The clash between Boies Schiller and Carreyrou came to a head during a June 2015 meeting at the Journal, before Holmes made her plea to Murdoch in September. Boies and King brought along Peter Fritsch, a former Journal reporter turned opposition researcher, in addition to four other lawyers. Since leaving the Journal, Fritsch had co-founded the opposition-research firm Fusion GPS, which put together the now-infamous Christopher Steele Trump-Russia dossier. A Boies Schiller source said that Fritsch was retained because they thought he could “speak to [Carreyrou and his editor] with credibility.”

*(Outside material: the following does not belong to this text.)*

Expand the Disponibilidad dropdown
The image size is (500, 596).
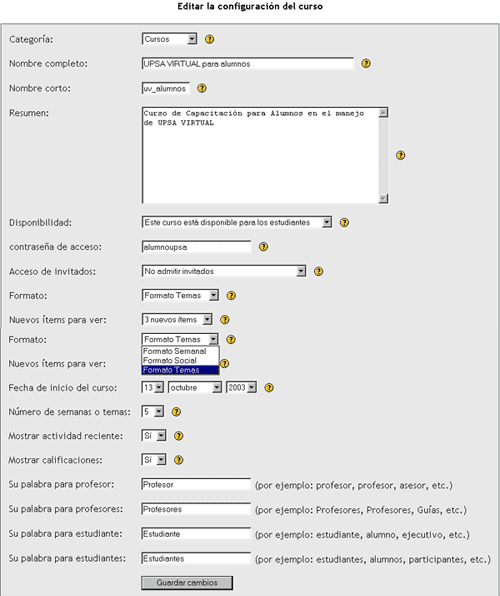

In the book, Carreyrou says both King and Boies himself were inappropriately aggressive (a Boies Schiller source denies this claim), and a few days after the meeting Boies threatened in a letter to sue the Journal if it moved forward with the story. Carreyrou told me it was a “a very stressful time. I knew that they were working hard on intimidating sources and turning sources, and making people recant.” He described Boies Schiller’s actions as “beyond the pale.”

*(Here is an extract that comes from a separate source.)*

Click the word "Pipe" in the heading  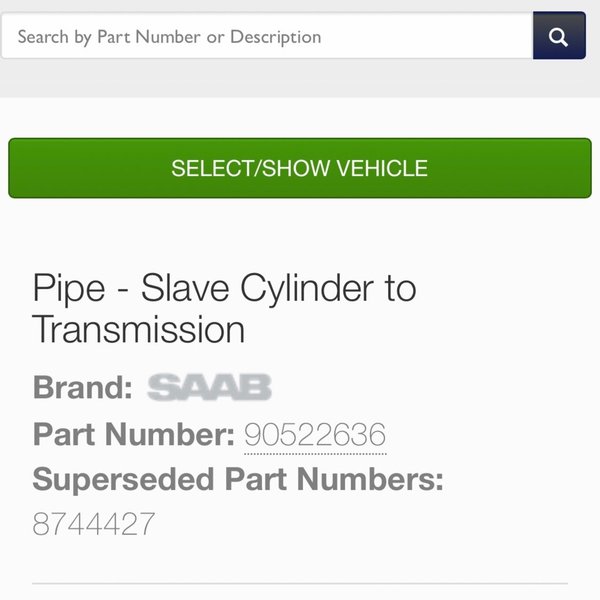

Carreyrou said that in the past, subjects of his stories have hired private investigators to conduct research, but he told me that Boies Schiller went far beyond what he had ever experienced. “I’ve been a reporter for over 20 years, and I’d never experienced anything of that magnitude. I mean, it’s not even close,” he told me. A Boies Schiller source said the firm does not think it’s appropriate to hire private investigators to follow journalists, but declined to say whether it’s appropriate to do the same for company employees or whistle-blowers.